Characters don't need to be likable for a story to be well-written, but all of the characters in Love Edy were likable to me, and I definitely cannot complain. Edy and Hassan, both coming from extremely wealthy backgrounds, were both 'spoiled' in a sense, but it didn't take away from their characters at all. They both are strong and witty in their unique ways, and I loved reading each of their perspectives. Being as wonderful of a relationship as they have, I probably should not be fond of Wyatt. But I was. I loved his character. Not only does he have a shady past and seems to get the short stick in life, but he's a wild never quite know what to expect. Aside from the three perspectives the story took, all of the secondary and minor characters were interesting to read about. The Dyson twins were funny, and it was great to see the girls like Alyssa and Chloe show that they have substance (and even serve as a wake up call to Edy).
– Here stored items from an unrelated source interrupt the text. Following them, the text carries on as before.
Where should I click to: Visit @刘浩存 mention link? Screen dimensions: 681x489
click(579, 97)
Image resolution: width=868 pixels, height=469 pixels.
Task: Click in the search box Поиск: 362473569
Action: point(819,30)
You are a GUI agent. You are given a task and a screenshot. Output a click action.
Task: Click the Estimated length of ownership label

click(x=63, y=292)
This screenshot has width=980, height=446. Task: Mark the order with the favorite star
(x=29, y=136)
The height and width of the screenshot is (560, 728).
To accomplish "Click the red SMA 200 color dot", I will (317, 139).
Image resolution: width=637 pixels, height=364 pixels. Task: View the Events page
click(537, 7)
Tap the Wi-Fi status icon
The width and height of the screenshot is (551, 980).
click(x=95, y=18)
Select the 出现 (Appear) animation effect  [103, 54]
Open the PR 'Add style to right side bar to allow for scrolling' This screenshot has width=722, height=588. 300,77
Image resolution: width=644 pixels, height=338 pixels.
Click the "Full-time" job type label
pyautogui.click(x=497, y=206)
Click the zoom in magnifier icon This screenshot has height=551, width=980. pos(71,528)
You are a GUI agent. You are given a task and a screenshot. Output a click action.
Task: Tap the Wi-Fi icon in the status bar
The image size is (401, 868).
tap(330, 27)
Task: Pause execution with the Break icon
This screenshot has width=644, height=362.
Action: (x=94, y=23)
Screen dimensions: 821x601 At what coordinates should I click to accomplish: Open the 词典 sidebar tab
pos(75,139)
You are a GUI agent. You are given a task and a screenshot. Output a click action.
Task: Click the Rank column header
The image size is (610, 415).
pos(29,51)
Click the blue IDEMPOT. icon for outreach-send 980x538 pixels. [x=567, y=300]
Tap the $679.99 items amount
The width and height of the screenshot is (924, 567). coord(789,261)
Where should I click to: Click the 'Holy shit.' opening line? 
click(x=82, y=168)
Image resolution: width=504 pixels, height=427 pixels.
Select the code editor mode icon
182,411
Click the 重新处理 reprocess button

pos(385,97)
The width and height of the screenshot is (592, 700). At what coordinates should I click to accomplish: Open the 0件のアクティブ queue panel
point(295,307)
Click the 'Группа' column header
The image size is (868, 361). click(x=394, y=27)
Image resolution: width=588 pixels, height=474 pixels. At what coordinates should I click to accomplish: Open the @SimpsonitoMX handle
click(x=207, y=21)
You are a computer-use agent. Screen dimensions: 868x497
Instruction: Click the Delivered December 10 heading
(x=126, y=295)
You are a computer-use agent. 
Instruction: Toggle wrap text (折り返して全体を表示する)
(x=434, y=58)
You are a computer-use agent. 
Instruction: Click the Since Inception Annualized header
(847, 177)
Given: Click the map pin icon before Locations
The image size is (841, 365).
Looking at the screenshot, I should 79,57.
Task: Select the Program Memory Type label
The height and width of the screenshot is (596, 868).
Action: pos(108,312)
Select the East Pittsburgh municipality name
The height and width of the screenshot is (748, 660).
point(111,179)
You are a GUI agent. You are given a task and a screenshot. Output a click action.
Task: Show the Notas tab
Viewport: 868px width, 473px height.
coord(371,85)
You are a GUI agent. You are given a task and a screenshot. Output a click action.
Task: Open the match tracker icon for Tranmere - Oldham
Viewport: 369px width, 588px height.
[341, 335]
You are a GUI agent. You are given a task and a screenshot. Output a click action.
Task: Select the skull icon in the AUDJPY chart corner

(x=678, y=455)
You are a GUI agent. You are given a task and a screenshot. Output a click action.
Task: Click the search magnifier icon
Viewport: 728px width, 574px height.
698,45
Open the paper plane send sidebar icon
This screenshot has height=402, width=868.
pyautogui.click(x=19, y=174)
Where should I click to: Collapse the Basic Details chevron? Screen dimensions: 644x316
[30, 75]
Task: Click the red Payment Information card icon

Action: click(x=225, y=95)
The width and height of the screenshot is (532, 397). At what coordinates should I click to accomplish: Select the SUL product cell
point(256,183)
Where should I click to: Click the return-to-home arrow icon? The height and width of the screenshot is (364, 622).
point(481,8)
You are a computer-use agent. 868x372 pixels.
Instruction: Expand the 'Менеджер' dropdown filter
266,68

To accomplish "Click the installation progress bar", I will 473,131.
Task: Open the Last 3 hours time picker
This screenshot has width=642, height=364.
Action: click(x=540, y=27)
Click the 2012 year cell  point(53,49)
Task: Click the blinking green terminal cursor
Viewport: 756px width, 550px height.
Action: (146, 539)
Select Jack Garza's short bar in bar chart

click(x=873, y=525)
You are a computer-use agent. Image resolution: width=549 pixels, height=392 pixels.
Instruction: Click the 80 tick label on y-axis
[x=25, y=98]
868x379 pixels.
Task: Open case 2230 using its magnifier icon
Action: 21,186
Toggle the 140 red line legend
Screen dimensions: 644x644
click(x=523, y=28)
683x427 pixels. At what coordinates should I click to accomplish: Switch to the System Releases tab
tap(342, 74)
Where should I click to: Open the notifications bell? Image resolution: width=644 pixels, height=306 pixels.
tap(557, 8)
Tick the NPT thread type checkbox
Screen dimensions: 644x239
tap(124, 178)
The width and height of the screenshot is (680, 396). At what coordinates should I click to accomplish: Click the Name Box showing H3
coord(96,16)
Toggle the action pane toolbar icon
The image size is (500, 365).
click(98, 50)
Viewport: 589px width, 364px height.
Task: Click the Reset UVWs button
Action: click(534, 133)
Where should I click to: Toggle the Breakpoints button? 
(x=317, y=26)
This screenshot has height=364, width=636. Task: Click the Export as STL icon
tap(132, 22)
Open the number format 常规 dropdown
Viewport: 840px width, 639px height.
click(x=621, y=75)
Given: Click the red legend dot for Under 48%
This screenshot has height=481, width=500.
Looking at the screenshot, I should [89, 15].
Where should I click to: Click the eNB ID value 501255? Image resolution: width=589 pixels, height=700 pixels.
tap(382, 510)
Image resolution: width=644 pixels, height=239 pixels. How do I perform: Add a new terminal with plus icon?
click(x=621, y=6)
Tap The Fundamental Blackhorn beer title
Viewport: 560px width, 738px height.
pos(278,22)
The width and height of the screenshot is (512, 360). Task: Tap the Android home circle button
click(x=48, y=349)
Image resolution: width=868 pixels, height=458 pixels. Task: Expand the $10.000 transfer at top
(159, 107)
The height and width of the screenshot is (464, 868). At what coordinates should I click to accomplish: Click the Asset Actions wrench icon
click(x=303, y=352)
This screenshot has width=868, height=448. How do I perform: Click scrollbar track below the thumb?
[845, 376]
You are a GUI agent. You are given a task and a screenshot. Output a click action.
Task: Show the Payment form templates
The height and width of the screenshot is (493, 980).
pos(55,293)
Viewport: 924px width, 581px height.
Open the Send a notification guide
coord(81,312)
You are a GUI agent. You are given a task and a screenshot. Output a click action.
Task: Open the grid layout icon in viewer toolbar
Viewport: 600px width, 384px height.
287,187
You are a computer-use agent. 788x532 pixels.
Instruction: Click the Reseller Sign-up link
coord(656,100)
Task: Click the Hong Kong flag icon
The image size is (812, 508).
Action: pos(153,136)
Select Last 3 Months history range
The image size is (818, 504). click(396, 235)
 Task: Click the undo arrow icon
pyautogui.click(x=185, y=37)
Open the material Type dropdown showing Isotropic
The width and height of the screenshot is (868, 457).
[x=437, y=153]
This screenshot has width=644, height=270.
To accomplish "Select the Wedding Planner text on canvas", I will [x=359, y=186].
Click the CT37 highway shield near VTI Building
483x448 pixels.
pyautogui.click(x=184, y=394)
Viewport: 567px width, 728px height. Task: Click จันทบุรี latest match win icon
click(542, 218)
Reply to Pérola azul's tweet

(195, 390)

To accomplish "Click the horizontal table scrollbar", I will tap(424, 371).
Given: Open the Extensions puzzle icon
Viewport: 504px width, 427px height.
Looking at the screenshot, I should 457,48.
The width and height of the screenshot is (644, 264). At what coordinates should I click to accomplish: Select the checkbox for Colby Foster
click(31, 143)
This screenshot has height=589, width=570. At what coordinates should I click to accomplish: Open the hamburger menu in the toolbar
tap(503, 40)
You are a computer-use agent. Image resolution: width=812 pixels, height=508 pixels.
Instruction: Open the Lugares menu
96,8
Books like Love Edy make me incredibly happy in the way that they bring diversity into YA. Not everyone in the world is one race, one socioeconomic classification and one religion, and blending cultures to more accurately mirror reality is wonderful. It also shows the conflicts that still exist between cultures and beliefs. Edy and Hassan are perfect for each other, but they have to face a difference in religions, and the tradition of arranged marriages that exists in Hassan's culture. These are real-world issues, and it is nice to see them tastefully done in a YA fiction.

Love Edy is a beautifully written novel with wonderful description and incredible dialogue. I loved every second of it, from the lighthearted scenes of friendship and the swoon-worthy romance to the portions that got darker. I can easily recommend this novel, although I would put aside some time to begin - once you do, you'll have trouble stopping. I'm eagerly looking forward to the next installment.